■ **Consigne 1**:
Imprimez sans aucune modification le passage de la présentation du livre Docteur Socrates qui commence par les mots contenant "Docteur Socrates s’ouvre" et se termine par "de la formuler.".
■ **Consigne 2**:
Répondez aux questions suivantes d'après la présentation du livre Docteur Socrates.
(a) Combien de pages compte le livre ?
(b) Qui signe la préface de l'ouvrage ?
(c) Dans quelle langue le livre est-il d'abord paru ?
■ **Consigne 3**:
Énumérez toutes les rubriques figurant dans la liste « Caractéristiques » de la présentation du livre Docteur Socrates.

■ **Extrait**:
....................

Caractéristiques
- Auteur : Andrew Downie
- Editeur : Solar
- Date de sortie en librairies : 31 août 2017
- Format numérique disponible : Oui
- Nombre de pages : 416
- Prix : 18,90€
- Acheter : Cliquez ici
- Note : 8/10 par 1 critique
La démocratie au bout du pied
Socrates, footballeur brésilien de génie. Voilà un nom qui évoque mille choses. La philosophie tout d’abord, car la prononciation est très proche du penseur de l’éthique, Socrate. Le grecque, devenu légendaire, est une source d’inspiration éternelle. Ainsi, quand le père de l’artiste du ballon rond, Raimundo Vieira de Oliveira, cherche à baptiser son fils, c’est vers le philosophe qu’il se dirige. Il avait vu clair, dans le destin de sa descendance. Car Socrates, presque six ans après sa mort, continue de hanter les esprits de tous ceux qui ont vu à l’œuvre ce milieu de terrain offensif, élancé, hyper doué balle au pied ou sur les bancs de l’école. Quelques mois après la sortie du bouquin dans sa langue originale, l’anglais, voilà que les éditions Solar (Coupe de France 1917-2017, OM : enquête sur le club qui rend fou) sort Docteur Socrates. Et l’ouvrage, signé par l’écossais Andrew Downie (envoyé spécial de Reuters au Brésil depuis des années), mérite bien un tel traitement.
Docteur Socrates s’ouvre sur une préface de son frère, qui n’est autre que Rai, un autre nom bien connu. Voilà quelques mots d’intérêt, qui pose de suite un contexte : une aura faite de respect entoure ce footballeur. Pourtant, on ne peut pas dire que Socrates fasse partie des joueurs dont l’aura marque les générations « d’après ». Et ce malgré une vie parfois décousue, un talent hors du commun, et un parcours qui démontre que le foot ne produit pas que des icônes décérébrées. Pourquoi une stature moins importante, quand on sort du carré finalement assez restreint des connaisseurs pointus de ce sport ? Ce livre n’apporte pas spécialement de réponse à cette question, mais il démontre de manière limpide qu’on a raison de la formuler.

....................

■ **Relevés de localisation des mots et des éléments**:
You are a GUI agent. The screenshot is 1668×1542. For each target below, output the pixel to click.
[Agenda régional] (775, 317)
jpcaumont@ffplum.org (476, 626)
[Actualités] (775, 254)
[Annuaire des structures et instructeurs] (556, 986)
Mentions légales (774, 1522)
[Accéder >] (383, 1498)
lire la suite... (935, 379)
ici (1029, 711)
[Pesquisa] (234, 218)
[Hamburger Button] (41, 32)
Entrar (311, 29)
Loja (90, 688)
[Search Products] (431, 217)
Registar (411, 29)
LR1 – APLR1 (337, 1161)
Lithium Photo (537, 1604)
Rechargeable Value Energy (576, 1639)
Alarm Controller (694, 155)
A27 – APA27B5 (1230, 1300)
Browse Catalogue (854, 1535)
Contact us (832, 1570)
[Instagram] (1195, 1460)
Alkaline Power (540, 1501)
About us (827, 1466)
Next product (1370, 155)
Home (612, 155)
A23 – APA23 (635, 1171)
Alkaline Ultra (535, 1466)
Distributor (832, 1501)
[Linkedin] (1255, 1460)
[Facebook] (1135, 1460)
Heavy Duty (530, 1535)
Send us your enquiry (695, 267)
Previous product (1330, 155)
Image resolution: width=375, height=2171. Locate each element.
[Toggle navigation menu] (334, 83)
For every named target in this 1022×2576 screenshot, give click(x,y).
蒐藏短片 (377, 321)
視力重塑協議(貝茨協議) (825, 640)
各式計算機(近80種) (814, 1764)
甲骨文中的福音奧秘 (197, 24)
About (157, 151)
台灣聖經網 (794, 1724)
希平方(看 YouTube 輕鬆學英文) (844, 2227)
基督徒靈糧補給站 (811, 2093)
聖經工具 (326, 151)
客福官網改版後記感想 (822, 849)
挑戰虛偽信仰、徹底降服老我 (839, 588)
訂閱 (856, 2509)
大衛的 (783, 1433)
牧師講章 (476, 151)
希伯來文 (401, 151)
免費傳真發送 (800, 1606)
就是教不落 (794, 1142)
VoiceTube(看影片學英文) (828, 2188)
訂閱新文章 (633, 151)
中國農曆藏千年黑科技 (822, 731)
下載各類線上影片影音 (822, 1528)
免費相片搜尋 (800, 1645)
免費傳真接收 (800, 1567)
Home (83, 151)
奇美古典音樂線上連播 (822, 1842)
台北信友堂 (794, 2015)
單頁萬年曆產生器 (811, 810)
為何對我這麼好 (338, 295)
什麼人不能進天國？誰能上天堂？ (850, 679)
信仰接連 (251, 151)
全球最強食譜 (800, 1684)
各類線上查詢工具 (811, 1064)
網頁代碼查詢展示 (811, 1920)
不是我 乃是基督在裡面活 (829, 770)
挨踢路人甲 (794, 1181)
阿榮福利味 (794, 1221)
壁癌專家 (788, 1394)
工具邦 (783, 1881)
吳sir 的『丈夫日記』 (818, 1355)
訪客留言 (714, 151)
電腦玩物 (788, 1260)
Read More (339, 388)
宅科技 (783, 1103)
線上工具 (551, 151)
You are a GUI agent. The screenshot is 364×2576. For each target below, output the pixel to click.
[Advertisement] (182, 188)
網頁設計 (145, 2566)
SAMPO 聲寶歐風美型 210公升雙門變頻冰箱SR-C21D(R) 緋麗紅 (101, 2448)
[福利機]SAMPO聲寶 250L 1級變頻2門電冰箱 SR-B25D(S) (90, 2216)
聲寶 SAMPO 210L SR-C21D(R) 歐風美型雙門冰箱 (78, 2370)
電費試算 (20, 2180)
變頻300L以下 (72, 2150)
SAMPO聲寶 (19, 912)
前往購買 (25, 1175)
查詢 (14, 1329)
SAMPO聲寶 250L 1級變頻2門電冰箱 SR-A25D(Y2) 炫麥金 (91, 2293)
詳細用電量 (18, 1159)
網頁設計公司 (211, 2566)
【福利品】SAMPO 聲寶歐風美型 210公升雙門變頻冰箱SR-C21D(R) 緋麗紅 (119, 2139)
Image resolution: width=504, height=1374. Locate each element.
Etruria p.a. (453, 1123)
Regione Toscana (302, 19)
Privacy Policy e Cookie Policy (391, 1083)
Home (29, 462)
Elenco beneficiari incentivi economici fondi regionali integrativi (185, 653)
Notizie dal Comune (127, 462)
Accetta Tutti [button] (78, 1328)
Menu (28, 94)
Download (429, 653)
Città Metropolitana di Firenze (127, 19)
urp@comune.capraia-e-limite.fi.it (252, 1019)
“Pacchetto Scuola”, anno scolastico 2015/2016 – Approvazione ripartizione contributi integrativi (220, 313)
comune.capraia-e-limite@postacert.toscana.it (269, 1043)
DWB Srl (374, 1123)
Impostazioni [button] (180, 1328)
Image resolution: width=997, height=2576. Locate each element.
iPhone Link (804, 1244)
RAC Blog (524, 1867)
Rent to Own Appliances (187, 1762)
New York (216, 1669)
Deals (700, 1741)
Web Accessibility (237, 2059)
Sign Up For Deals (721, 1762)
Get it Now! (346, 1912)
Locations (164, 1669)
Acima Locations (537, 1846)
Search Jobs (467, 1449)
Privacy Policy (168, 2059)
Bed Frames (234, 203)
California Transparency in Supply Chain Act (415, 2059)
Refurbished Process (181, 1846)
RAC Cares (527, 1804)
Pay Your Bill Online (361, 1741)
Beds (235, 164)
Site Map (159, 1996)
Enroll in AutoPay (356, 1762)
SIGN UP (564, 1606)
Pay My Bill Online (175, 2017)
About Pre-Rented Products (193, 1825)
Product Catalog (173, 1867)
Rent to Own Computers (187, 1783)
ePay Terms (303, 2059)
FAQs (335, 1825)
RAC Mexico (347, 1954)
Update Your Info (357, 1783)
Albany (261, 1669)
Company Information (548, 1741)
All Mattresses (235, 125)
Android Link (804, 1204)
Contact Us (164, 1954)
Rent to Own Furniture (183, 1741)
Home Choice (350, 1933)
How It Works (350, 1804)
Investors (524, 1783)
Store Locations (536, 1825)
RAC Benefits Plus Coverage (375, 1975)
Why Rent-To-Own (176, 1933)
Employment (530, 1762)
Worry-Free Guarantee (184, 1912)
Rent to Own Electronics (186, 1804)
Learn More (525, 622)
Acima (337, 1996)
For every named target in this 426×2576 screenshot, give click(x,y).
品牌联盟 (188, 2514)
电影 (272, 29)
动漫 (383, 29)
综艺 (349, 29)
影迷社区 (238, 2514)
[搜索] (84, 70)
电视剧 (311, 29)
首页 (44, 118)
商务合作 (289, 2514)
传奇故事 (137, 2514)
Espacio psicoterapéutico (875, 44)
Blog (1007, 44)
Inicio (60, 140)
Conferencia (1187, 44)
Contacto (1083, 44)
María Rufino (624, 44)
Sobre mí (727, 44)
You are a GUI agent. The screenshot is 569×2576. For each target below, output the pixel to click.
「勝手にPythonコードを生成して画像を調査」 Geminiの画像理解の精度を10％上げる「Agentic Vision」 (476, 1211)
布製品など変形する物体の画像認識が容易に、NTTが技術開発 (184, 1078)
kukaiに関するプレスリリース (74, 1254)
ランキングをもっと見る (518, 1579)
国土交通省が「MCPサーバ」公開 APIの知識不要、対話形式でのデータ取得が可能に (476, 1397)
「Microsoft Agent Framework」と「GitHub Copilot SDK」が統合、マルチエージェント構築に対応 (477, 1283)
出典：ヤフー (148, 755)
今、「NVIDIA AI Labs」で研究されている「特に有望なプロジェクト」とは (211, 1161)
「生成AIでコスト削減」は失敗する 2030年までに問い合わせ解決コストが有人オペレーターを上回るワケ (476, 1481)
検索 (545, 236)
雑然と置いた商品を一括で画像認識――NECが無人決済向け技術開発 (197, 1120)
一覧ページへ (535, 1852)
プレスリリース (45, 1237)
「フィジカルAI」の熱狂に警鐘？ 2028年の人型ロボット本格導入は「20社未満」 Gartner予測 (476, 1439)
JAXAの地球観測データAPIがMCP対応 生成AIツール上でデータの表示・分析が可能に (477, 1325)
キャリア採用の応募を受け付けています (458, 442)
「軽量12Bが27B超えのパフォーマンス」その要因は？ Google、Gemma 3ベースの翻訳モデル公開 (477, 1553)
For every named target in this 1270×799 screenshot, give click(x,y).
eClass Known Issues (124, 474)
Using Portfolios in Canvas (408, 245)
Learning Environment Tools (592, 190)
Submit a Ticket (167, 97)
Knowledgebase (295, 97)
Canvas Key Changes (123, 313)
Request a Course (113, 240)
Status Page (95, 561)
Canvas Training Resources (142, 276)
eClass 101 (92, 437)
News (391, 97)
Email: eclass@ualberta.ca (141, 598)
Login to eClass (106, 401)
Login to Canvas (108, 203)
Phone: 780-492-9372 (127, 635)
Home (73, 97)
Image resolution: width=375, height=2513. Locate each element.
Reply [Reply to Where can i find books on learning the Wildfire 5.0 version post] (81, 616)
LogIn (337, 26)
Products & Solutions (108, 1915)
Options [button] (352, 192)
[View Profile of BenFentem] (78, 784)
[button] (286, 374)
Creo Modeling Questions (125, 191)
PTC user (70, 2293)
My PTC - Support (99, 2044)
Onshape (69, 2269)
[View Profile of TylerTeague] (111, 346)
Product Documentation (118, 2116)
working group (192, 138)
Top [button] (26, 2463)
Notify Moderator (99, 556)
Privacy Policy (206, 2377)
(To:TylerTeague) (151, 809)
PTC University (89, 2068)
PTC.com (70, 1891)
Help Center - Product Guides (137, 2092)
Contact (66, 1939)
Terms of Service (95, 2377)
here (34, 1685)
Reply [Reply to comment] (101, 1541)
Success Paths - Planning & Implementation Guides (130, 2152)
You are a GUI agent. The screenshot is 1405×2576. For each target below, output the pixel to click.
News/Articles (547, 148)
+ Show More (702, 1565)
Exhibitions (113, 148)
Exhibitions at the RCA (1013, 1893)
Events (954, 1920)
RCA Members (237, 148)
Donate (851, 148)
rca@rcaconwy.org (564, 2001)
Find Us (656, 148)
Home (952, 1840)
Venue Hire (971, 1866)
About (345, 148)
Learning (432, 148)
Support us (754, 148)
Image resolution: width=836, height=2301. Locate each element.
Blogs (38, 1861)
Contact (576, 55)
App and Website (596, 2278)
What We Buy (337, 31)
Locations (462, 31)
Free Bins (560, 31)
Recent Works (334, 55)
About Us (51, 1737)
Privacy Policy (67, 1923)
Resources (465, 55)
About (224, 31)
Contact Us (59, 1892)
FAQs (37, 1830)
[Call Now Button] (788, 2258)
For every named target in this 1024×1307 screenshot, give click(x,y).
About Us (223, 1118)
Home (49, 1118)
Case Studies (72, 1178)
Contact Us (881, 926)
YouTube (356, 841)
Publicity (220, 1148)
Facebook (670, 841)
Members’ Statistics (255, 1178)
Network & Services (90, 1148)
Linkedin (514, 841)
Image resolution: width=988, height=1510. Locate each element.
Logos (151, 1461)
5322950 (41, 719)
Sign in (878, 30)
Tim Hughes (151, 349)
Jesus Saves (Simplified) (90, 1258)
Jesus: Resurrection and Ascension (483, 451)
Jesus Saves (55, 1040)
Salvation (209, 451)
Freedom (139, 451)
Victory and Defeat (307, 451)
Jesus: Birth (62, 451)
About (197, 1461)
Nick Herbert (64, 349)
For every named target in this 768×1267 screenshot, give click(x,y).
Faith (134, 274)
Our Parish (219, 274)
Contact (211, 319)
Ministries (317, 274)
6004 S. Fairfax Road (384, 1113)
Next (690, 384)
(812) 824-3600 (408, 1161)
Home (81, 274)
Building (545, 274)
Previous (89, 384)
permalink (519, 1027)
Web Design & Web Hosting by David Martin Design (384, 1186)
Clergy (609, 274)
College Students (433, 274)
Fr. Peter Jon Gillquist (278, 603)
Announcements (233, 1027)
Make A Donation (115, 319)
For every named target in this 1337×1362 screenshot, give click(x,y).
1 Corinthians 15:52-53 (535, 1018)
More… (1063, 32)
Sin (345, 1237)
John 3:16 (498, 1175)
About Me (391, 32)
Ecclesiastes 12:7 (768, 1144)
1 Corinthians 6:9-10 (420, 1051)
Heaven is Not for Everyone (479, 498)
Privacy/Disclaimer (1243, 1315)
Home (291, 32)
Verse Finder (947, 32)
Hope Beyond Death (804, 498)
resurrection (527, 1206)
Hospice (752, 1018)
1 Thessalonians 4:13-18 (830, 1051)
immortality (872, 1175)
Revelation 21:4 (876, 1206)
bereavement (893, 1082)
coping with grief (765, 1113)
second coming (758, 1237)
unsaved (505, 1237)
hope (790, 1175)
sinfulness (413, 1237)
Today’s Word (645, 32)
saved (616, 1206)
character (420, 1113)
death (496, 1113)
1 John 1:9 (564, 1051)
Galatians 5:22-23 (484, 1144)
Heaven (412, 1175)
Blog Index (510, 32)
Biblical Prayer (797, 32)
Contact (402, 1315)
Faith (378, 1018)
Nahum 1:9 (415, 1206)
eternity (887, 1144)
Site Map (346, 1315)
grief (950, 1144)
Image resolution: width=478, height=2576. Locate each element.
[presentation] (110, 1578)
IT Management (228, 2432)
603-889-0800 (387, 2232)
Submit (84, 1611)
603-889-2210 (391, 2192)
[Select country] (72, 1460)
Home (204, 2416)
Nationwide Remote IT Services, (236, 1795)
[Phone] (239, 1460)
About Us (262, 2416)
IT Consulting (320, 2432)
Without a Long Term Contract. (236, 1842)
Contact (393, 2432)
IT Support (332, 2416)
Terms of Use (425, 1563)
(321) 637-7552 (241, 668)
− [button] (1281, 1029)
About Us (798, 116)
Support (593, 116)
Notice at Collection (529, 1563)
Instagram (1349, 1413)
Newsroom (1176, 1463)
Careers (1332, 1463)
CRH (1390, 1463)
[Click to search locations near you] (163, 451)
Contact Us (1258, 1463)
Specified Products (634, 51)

....................

■ **Réponse 1**:
Docteur Socrates s’ouvre sur une préface de son frère, qui n’est autre que Rai, un autre nom bien connu. Voilà quelques mots d’intérêt, qui pose de suite un contexte : une aura faite de respect entoure ce footballeur. Pourtant, on ne peut pas dire que Socrates fasse partie des joueurs dont l’aura marque les générations « d’après ». Et ce malgré une vie parfois décousue, un talent hors du commun, et un parcours qui démontre que le foot ne produit pas que des icônes décérébrées. Pourquoi une stature moins importante, quand on sort du carré finalement assez restreint des connaisseurs pointus de ce sport ? Ce livre n’apporte pas spécialement de réponse à cette question, mais il démontre de manière limpide qu’on a raison de la formuler.

■ **Réponse 2**:
(a) 416 pages.
(b) Rai, le frère de Socrates.
(c) En anglais.

■ **Réponse 3**:
Auteur
Editeur
Date de sortie en librairies
Format numérique disponible
Nombre de pages
Prix
Acheter
Note